(Rows on target coordinates)
▶
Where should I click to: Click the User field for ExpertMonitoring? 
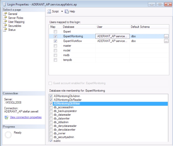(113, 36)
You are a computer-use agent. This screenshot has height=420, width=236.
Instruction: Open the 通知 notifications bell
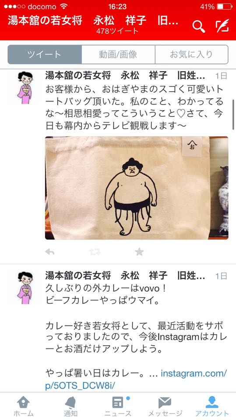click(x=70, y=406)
◀
PROBLEM REQUIREMENTS
Reproduce every row above, swapping "notifications bell" for "alerts bell" and leaving the rest unchanged. Omit the pictures from your answer.

ANSWER TO THE EXERCISE
Where should I click to: Click the User field for ExpertMonitoring? 
(113, 36)
You are a computer-use agent. This screenshot has height=420, width=236.
Instruction: Open the 通知 alerts bell
click(x=70, y=406)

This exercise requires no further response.